Entries taken from a collection:
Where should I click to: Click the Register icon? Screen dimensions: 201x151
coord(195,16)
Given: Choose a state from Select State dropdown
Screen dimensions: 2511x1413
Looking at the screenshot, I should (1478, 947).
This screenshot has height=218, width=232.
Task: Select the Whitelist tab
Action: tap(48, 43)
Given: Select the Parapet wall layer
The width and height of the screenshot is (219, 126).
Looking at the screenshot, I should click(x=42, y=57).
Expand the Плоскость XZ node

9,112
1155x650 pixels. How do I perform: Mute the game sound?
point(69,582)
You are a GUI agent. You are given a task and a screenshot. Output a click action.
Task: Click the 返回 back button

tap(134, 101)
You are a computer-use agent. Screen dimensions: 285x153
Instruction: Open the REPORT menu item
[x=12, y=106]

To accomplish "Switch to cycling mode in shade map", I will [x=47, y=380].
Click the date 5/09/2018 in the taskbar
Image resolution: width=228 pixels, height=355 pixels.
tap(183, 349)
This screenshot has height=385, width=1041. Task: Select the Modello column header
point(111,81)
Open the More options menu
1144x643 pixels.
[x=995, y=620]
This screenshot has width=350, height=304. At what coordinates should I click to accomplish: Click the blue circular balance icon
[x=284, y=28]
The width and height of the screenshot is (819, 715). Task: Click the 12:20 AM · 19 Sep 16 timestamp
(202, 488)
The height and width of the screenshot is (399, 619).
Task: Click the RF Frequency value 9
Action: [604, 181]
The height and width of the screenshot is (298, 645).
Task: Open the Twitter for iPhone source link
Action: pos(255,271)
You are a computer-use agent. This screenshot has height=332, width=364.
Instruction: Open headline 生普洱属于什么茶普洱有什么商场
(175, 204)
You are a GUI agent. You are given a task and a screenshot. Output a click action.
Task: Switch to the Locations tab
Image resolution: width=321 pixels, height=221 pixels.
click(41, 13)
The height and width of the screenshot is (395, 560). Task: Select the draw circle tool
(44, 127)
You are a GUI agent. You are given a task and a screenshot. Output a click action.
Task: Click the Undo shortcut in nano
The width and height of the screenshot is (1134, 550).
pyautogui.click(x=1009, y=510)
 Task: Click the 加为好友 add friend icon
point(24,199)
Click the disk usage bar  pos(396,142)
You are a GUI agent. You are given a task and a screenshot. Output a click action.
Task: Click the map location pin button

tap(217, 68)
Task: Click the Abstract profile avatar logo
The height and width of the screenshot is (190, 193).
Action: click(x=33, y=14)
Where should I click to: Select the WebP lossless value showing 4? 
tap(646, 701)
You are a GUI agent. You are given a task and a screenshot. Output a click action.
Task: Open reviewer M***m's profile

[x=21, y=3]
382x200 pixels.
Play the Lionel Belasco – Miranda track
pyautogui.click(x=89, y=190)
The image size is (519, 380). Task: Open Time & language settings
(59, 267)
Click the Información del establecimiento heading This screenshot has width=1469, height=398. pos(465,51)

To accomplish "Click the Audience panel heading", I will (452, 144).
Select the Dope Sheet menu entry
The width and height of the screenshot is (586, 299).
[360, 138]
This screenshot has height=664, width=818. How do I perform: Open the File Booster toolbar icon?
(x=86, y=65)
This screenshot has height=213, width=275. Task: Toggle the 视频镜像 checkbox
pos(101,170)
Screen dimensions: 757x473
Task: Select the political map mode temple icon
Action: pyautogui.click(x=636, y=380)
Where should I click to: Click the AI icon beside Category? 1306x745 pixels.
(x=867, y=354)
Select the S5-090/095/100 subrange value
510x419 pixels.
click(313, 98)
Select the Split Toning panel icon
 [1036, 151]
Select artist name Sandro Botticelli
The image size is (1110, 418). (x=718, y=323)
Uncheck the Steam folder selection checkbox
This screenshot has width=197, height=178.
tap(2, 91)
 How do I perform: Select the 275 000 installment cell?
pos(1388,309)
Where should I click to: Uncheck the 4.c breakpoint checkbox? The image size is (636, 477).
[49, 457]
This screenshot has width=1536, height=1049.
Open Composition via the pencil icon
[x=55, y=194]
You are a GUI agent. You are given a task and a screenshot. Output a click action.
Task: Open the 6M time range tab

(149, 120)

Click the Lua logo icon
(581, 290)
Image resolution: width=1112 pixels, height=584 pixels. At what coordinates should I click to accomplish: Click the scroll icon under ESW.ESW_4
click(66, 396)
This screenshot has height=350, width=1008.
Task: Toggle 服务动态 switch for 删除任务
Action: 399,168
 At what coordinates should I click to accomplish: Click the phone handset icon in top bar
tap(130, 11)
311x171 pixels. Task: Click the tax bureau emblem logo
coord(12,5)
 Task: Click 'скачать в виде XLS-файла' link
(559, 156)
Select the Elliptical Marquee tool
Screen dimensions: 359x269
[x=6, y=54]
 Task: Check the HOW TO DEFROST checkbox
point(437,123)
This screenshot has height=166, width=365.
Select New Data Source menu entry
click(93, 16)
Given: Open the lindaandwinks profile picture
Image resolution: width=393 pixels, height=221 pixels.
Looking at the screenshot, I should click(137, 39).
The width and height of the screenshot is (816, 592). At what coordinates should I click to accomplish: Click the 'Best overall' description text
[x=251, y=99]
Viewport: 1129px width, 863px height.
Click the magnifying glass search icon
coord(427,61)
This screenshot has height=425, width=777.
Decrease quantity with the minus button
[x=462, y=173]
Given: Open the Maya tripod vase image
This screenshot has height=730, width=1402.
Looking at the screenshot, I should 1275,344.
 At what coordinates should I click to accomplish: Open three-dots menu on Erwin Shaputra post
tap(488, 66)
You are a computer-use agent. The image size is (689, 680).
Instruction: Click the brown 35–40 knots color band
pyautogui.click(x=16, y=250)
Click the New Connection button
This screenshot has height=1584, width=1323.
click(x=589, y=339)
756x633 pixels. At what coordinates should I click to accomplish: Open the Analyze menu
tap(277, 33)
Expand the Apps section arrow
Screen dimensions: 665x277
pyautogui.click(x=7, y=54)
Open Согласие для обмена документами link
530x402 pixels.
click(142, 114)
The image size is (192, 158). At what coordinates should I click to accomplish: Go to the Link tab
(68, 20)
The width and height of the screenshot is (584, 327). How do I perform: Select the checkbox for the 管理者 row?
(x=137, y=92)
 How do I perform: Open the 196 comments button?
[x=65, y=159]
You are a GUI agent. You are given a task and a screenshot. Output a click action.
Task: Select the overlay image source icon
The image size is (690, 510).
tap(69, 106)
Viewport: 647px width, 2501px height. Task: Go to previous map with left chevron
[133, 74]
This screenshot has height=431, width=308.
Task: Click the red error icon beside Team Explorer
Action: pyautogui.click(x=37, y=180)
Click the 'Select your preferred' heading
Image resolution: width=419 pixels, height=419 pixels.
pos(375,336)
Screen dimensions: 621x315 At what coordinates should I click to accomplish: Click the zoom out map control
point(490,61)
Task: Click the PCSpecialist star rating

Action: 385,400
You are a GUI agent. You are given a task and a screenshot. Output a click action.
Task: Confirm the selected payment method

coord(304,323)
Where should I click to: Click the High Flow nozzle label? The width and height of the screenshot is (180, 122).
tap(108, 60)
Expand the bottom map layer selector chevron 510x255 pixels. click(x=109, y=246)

* **What is required**
Copy the records. Each line should match exactly.

* **Result for this exercise**
Where should I click to: Click the Register icon? Screen dimensions: 201x151
coord(195,16)
Given: Choose a state from Select State dropdown
Screen dimensions: 2511x1413
Looking at the screenshot, I should (1478, 947).
This screenshot has height=218, width=232.
Task: Select the Whitelist tab
Action: tap(48, 43)
Given: Select the Parapet wall layer
The width and height of the screenshot is (219, 126).
Looking at the screenshot, I should click(x=42, y=57).
Expand the Плоскость XZ node

9,112
1155x650 pixels. How do I perform: Mute the game sound?
point(69,582)
You are a GUI agent. You are given a task and a screenshot. Output a click action.
Task: Click the 返回 back button

tap(134, 101)
You are a computer-use agent. Screen dimensions: 285x153
Instruction: Open the REPORT menu item
[x=12, y=106]

To accomplish "Switch to cycling mode in shade map", I will [x=47, y=380].
Click the date 5/09/2018 in the taskbar
Image resolution: width=228 pixels, height=355 pixels.
tap(183, 349)
This screenshot has height=385, width=1041. Task: Select the Modello column header
point(111,81)
Open the More options menu
1144x643 pixels.
[x=995, y=620]
This screenshot has width=350, height=304. At what coordinates should I click to accomplish: Click the blue circular balance icon
[x=284, y=28]
The width and height of the screenshot is (819, 715). Task: Click the 12:20 AM · 19 Sep 16 timestamp
(202, 488)
The height and width of the screenshot is (399, 619).
Task: Click the RF Frequency value 9
Action: [604, 181]
The height and width of the screenshot is (298, 645).
Task: Open the Twitter for iPhone source link
Action: pos(255,271)
You are a computer-use agent. This screenshot has height=332, width=364.
Instruction: Open headline 生普洱属于什么茶普洱有什么商场
(175, 204)
You are a GUI agent. You are given a task and a screenshot. Output a click action.
Task: Switch to the Locations tab
Image resolution: width=321 pixels, height=221 pixels.
click(41, 13)
The height and width of the screenshot is (395, 560). Task: Select the draw circle tool
(44, 127)
You are a GUI agent. You are given a task and a screenshot. Output a click action.
Task: Click the Undo shortcut in nano
The width and height of the screenshot is (1134, 550).
pyautogui.click(x=1009, y=510)
 Task: Click the 加为好友 add friend icon
point(24,199)
Click the disk usage bar  pos(396,142)
You are a GUI agent. You are given a task and a screenshot. Output a click action.
Task: Click the map location pin button

tap(217, 68)
Task: Click the Abstract profile avatar logo
The height and width of the screenshot is (190, 193).
Action: click(x=33, y=14)
Where should I click to: Select the WebP lossless value showing 4? 
tap(646, 701)
You are a GUI agent. You are given a task and a screenshot. Output a click action.
Task: Open reviewer M***m's profile

[x=21, y=3]
382x200 pixels.
Play the Lionel Belasco – Miranda track
pyautogui.click(x=89, y=190)
The image size is (519, 380). Task: Open Time & language settings
(59, 267)
Click the Información del establecimiento heading This screenshot has width=1469, height=398. pos(465,51)

To accomplish "Click the Audience panel heading", I will (452, 144).
Select the Dope Sheet menu entry
The width and height of the screenshot is (586, 299).
[360, 138]
This screenshot has height=664, width=818. How do I perform: Open the File Booster toolbar icon?
(x=86, y=65)
This screenshot has height=213, width=275. Task: Toggle the 视频镜像 checkbox
pos(101,170)
Screen dimensions: 757x473
Task: Select the political map mode temple icon
Action: pyautogui.click(x=636, y=380)
Where should I click to: Click the AI icon beside Category? 1306x745 pixels.
(x=867, y=354)
Select the S5-090/095/100 subrange value
510x419 pixels.
click(313, 98)
Select the Split Toning panel icon
 [1036, 151]
Select artist name Sandro Botticelli
The image size is (1110, 418). (x=718, y=323)
Uncheck the Steam folder selection checkbox
This screenshot has width=197, height=178.
tap(2, 91)
 How do I perform: Select the 275 000 installment cell?
pos(1388,309)
Where should I click to: Uncheck the 4.c breakpoint checkbox? The image size is (636, 477).
[49, 457]
This screenshot has width=1536, height=1049.
Open Composition via the pencil icon
[x=55, y=194]
You are a GUI agent. You are given a task and a screenshot. Output a click action.
Task: Open the 6M time range tab

(149, 120)

Click the Lua logo icon
(581, 290)
Image resolution: width=1112 pixels, height=584 pixels. At what coordinates should I click to accomplish: Click the scroll icon under ESW.ESW_4
click(66, 396)
This screenshot has height=350, width=1008.
Task: Toggle 服务动态 switch for 删除任务
Action: 399,168
 At what coordinates should I click to accomplish: Click the phone handset icon in top bar
tap(130, 11)
311x171 pixels. Task: Click the tax bureau emblem logo
coord(12,5)
 Task: Click 'скачать в виде XLS-файла' link
(559, 156)
Select the Elliptical Marquee tool
Screen dimensions: 359x269
[x=6, y=54]
 Task: Check the HOW TO DEFROST checkbox
point(437,123)
This screenshot has height=166, width=365.
Select New Data Source menu entry
click(93, 16)
Given: Open the lindaandwinks profile picture
Image resolution: width=393 pixels, height=221 pixels.
Looking at the screenshot, I should click(137, 39).
The width and height of the screenshot is (816, 592). At what coordinates should I click to accomplish: Click the 'Best overall' description text
[x=251, y=99]
Viewport: 1129px width, 863px height.
Click the magnifying glass search icon
coord(427,61)
This screenshot has height=425, width=777.
Decrease quantity with the minus button
[x=462, y=173]
Given: Open the Maya tripod vase image
This screenshot has height=730, width=1402.
Looking at the screenshot, I should 1275,344.
 At what coordinates should I click to accomplish: Open three-dots menu on Erwin Shaputra post
tap(488, 66)
You are a computer-use agent. The image size is (689, 680).
Instruction: Click the brown 35–40 knots color band
pyautogui.click(x=16, y=250)
Click the New Connection button
This screenshot has height=1584, width=1323.
click(x=589, y=339)
756x633 pixels. At what coordinates should I click to accomplish: Open the Analyze menu
tap(277, 33)
Expand the Apps section arrow
Screen dimensions: 665x277
pyautogui.click(x=7, y=54)
Open Согласие для обмена документами link
530x402 pixels.
click(142, 114)
The image size is (192, 158). At what coordinates should I click to accomplish: Go to the Link tab
(68, 20)
The width and height of the screenshot is (584, 327). How do I perform: Select the checkbox for the 管理者 row?
(x=137, y=92)
 How do I perform: Open the 196 comments button?
[x=65, y=159]
You are a GUI agent. You are given a task and a screenshot. Output a click action.
Task: Select the overlay image source icon
The image size is (690, 510).
tap(69, 106)
Viewport: 647px width, 2501px height. Task: Go to previous map with left chevron
[133, 74]
This screenshot has height=431, width=308.
Task: Click the red error icon beside Team Explorer
Action: pyautogui.click(x=37, y=180)
Click the 'Select your preferred' heading
Image resolution: width=419 pixels, height=419 pixels.
pos(375,336)
Screen dimensions: 621x315 At what coordinates should I click to accomplish: Click the zoom out map control
point(490,61)
Task: Click the PCSpecialist star rating

Action: 385,400
You are a GUI agent. You are given a task and a screenshot. Output a click action.
Task: Confirm the selected payment method

coord(304,323)
Where should I click to: Click the High Flow nozzle label? The width and height of the screenshot is (180, 122).
tap(108, 60)
Expand the bottom map layer selector chevron 510x255 pixels. click(x=109, y=246)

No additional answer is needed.